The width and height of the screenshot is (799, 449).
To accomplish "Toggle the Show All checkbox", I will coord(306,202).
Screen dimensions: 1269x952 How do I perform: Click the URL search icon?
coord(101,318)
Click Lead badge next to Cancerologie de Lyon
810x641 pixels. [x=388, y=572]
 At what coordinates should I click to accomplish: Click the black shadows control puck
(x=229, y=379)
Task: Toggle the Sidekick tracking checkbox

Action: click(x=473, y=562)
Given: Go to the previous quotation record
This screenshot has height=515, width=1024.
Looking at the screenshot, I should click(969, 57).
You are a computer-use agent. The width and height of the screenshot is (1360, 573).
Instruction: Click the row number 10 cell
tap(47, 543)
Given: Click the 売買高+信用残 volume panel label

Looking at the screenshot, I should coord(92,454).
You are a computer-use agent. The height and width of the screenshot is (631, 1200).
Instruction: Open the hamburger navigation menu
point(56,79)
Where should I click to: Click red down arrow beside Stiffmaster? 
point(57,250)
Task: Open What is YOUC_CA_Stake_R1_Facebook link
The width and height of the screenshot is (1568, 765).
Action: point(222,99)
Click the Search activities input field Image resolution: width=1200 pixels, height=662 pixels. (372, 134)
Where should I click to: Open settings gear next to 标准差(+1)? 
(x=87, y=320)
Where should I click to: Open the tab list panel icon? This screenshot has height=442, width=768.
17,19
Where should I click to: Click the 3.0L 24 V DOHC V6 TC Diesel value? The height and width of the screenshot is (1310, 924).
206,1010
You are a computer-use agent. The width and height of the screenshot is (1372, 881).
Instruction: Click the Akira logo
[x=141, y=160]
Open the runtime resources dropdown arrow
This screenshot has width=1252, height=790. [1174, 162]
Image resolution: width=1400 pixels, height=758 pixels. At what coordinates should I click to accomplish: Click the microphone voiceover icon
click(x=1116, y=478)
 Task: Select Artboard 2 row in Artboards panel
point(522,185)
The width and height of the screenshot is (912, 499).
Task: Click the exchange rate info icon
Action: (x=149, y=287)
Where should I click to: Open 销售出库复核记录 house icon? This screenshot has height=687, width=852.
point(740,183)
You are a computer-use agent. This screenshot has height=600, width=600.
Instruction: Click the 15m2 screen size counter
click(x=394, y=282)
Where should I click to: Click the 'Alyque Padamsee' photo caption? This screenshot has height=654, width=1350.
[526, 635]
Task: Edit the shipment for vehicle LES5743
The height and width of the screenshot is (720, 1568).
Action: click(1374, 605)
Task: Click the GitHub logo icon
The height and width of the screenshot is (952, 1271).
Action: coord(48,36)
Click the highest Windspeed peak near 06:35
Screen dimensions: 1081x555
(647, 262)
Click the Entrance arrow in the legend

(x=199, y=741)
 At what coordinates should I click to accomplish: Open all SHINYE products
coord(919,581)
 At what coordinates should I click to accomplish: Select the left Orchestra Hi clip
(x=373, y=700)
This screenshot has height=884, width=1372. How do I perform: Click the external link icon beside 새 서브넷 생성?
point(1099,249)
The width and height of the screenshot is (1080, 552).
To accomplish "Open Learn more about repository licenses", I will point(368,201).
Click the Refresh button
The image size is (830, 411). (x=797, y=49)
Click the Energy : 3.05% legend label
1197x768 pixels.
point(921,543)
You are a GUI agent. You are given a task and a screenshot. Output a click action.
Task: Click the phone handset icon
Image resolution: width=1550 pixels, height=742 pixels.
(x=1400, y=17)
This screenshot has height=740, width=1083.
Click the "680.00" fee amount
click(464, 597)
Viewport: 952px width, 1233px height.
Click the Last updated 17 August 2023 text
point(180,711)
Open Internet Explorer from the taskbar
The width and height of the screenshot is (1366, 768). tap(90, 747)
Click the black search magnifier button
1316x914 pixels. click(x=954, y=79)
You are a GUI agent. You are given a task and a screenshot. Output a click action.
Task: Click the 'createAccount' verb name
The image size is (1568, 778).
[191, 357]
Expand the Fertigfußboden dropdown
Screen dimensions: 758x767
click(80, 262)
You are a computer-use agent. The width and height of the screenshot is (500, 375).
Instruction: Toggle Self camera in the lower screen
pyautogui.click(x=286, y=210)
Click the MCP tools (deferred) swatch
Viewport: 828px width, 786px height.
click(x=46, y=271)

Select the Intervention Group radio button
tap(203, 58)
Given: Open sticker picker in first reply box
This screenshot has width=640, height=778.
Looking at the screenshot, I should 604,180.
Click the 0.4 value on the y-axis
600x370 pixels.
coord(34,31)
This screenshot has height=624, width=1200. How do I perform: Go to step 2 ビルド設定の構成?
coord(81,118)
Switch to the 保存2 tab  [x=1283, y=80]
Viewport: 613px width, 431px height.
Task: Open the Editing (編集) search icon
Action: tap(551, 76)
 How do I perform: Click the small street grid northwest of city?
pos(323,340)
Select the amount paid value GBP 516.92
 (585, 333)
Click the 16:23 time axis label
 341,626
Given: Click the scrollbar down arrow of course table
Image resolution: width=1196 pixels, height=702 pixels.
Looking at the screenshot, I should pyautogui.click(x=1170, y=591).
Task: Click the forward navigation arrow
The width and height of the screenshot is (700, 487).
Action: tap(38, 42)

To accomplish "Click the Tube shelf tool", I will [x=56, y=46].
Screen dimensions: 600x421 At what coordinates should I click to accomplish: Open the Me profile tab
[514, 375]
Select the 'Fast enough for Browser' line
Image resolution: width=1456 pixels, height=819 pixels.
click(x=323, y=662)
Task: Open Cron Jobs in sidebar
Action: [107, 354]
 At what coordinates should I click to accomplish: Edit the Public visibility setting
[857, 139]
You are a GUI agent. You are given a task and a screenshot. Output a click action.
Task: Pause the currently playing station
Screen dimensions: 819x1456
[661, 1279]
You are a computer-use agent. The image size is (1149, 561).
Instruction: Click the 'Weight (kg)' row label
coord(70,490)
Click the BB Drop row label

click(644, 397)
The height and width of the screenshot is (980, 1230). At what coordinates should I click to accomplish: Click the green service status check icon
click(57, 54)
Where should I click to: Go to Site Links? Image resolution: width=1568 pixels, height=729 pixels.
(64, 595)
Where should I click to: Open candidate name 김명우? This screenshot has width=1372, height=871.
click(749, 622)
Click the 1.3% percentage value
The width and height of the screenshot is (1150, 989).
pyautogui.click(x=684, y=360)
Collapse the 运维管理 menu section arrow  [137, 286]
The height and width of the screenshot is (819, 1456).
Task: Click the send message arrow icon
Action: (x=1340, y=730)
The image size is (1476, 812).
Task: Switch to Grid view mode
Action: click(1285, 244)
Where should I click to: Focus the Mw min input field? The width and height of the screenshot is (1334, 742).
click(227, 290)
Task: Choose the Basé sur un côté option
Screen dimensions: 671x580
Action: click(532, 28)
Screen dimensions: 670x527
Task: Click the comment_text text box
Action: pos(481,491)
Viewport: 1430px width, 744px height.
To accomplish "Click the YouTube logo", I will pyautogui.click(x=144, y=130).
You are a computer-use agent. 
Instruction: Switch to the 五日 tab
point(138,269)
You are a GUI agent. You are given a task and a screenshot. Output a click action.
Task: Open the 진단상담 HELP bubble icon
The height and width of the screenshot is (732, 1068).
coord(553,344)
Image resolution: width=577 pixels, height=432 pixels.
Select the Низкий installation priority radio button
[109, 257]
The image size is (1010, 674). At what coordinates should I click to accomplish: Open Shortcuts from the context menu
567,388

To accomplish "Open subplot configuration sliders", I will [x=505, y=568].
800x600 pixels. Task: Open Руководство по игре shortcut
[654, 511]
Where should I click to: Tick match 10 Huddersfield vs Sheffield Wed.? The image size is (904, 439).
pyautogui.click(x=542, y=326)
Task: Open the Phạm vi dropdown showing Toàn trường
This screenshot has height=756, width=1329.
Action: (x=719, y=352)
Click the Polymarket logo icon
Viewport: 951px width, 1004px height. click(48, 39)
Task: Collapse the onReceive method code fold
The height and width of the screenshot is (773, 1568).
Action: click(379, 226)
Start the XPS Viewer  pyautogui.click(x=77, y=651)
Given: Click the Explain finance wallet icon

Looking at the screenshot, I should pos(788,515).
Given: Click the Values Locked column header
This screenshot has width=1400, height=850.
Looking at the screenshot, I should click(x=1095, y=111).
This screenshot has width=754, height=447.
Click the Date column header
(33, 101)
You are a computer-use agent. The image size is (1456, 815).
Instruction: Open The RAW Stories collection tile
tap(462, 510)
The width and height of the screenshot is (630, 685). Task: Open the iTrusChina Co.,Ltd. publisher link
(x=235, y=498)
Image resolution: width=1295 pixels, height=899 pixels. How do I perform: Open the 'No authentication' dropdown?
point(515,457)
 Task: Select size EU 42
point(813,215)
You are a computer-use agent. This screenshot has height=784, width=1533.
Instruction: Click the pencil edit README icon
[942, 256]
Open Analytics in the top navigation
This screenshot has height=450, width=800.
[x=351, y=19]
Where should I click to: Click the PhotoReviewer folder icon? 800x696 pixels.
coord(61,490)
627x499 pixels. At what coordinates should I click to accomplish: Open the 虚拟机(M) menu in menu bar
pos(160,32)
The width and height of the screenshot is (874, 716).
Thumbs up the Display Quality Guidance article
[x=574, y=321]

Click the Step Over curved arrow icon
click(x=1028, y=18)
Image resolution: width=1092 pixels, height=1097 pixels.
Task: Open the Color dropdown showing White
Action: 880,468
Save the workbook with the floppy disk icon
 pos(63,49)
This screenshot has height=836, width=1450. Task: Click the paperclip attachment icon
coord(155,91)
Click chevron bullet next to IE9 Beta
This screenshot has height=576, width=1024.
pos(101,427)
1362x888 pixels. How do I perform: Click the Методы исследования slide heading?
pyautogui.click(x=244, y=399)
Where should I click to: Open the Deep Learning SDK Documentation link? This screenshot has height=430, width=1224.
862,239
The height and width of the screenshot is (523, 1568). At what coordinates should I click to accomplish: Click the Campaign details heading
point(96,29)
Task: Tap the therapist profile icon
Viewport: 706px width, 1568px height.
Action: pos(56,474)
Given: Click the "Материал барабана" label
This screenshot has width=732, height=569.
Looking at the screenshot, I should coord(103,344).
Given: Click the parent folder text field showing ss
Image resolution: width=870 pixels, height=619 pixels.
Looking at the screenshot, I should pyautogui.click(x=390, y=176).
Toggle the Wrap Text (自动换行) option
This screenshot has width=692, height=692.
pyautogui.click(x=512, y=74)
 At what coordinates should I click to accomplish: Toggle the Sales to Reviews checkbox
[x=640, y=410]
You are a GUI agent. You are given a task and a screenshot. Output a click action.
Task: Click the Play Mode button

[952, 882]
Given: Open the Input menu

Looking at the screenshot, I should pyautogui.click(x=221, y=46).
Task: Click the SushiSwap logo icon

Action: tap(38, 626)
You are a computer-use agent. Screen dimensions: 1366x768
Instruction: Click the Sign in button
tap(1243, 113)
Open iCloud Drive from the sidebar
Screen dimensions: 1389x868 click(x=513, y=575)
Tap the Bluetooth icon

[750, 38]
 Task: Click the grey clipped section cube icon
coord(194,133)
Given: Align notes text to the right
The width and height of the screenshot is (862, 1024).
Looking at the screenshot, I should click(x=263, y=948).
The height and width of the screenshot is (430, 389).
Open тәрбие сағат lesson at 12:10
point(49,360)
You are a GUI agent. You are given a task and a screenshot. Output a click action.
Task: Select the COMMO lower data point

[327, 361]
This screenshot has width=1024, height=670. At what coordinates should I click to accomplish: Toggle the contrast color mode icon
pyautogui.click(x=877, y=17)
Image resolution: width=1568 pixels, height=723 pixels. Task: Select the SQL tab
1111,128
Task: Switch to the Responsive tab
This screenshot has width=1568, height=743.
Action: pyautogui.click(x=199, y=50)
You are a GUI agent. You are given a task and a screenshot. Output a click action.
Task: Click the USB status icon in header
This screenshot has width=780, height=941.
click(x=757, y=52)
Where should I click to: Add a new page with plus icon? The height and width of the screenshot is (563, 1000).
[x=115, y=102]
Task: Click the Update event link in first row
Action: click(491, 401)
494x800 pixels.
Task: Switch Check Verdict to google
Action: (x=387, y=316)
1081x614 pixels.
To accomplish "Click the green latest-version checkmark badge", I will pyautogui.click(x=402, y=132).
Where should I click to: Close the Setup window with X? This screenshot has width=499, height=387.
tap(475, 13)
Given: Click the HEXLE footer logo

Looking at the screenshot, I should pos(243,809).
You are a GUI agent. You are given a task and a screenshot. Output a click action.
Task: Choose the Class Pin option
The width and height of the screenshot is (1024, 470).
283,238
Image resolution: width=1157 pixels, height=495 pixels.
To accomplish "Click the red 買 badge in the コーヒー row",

==============================

## Problem details
Return only the part of the records above that opens with the line containing "Where should I click to: Open the Deep" and closes with the line containing "Given: Click the parent", ends included.

## Task output
Where should I click to: Open the Deep Learning SDK Documentation link? This screenshot has height=430, width=1224.
862,239
The height and width of the screenshot is (523, 1568). At what coordinates should I click to accomplish: Click the Campaign details heading
point(96,29)
Task: Tap the therapist profile icon
Viewport: 706px width, 1568px height.
Action: pos(56,474)
Given: Click the "Материал барабана" label
This screenshot has width=732, height=569.
Looking at the screenshot, I should coord(103,344).
Given: Click the parent folder text field showing ss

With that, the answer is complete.